Friends,
I caught David Boole’s segment about GME on CNBC because it was on Twitter. David used to cover me back when I showered every day. I agree with all of the framing.
He mentioned that the call skew in GME was higher this time around then back in early 2021. This made me want to look up the data but also prompted me to measure skew differently. But the “how to measure implied skew” question was a ball bouncing in my head already.
After publishing Scatterplot Gallery, Dave (not David Boole but an options market-maker) responded:
Dave is right. Sell side research likes normalized skew as a measure. So do I. We use it in moontower.ai. It’s how I looked at skew during my days at the fund and it’s the parameter I used at the spline points for my vol surfaces. I built up an intuition for those ratios over time per name. It’s also easy to compute.
Normalized skew is simple ratio of the volatility at an out-of-the-money point on the curve to the at-the-money volatility. It is common to measure at skew at the 25 and 10 delta strikes both on the upside and downside of the volatility surface and use the 50 delta option to normalize. (note the 50d strike is often but not always the at-the-money strike).
For example, assume:
Strike: 50 delta, IV: 28%
Strike: 25 delta put, IV: 32%
Normalized skew = OTM volatility/ ATM volatility - 1
Normalized skew = 32%/28% - 1 = 14.3%
The 25d put is trading at a 14% premium to the ATM volatility.
But…
Dave is CORRECT.
The measure doesn’t really make sense. It’s useful because it normalizes skew to ATM vol, but the measure often has a non-linear relationship itself to the vol. OTM options are sticky at the extremes of vol — so normalized skew flattens when vol gets high and steepens when it gets very low. So if you wanted to know if skew is “high” or “low” you still might want to condition it on vol level. Which of course, negates some of the benefit of normalizing it in the first place.

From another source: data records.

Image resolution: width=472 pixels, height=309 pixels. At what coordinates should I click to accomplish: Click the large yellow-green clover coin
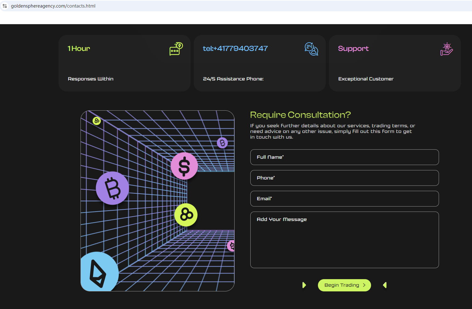pos(186,215)
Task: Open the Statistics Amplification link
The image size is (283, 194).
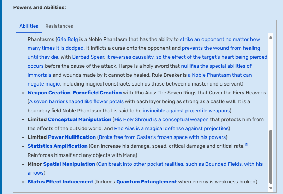Action: pyautogui.click(x=57, y=146)
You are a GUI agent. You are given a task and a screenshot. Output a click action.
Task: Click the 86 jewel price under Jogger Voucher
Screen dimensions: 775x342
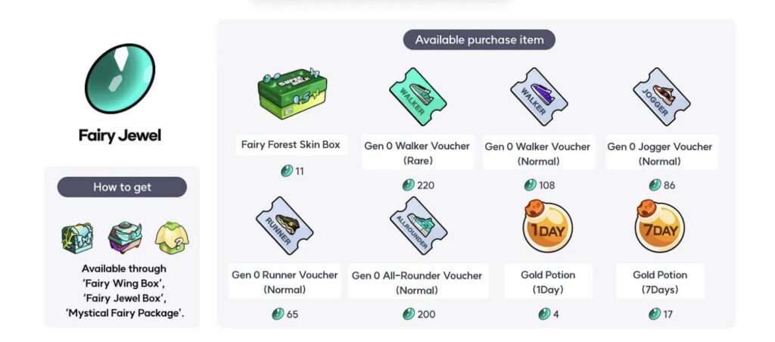[x=661, y=185]
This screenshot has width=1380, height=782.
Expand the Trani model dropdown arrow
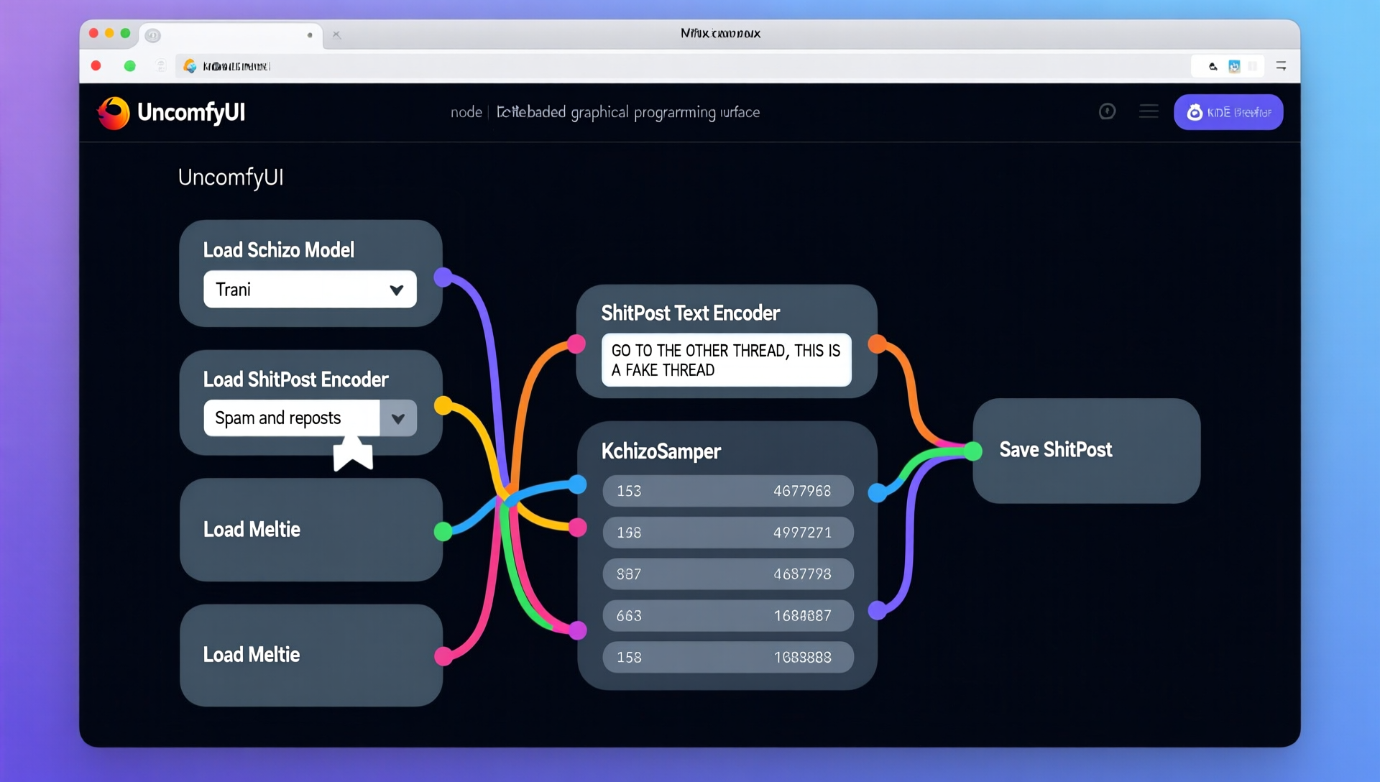396,290
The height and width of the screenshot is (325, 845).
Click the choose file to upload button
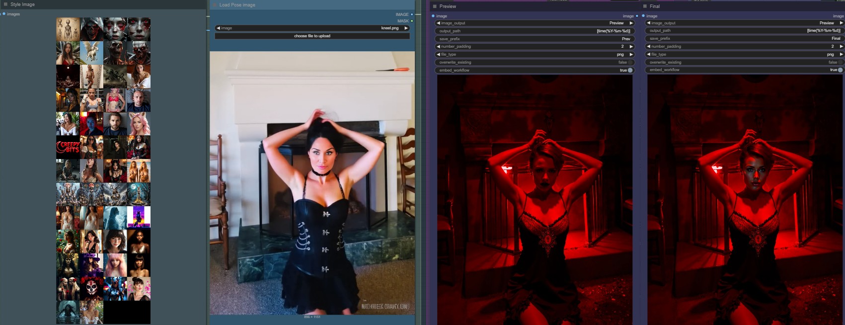(x=312, y=36)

In general, it’s safe to use because it will correlate strongly with alternative measures of skew — it still captures “high” or “low”.
But unless you are a vol trader accustomed to how that parameter maps to prices because you see it in a model every day next to option premiums, it’s abstract.

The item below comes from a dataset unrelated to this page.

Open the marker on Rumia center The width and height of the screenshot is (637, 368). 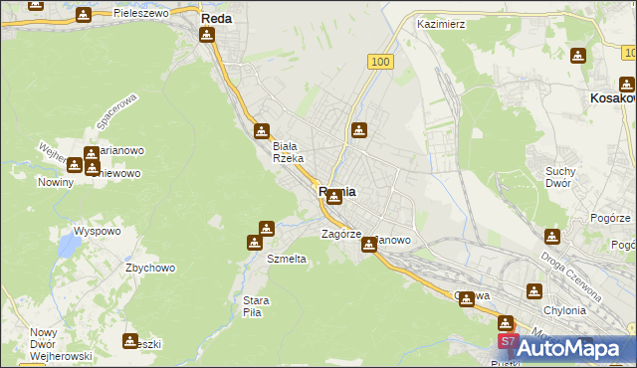tap(334, 197)
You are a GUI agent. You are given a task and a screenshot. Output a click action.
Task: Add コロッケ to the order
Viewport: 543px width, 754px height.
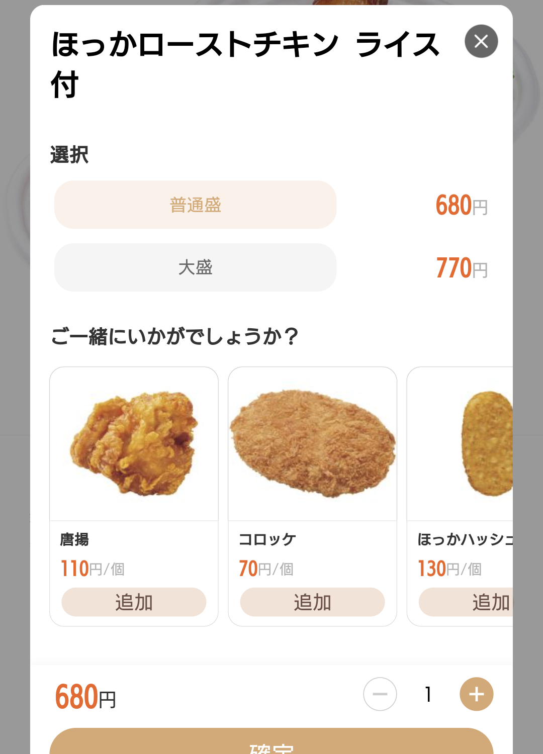312,602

Measuring surface and skew changes is a big topic in setting vol surfaces (or sheets if you’re “book a colonoscopy years old”).
Today, we’ll discuss skew models which will serve as background for next week’s paid post where we:
look at another measure of skew in the spirit of Dave’s comment
apply it to GME and David Boole’s comment
For both posts, we will be visual and lean towards simple.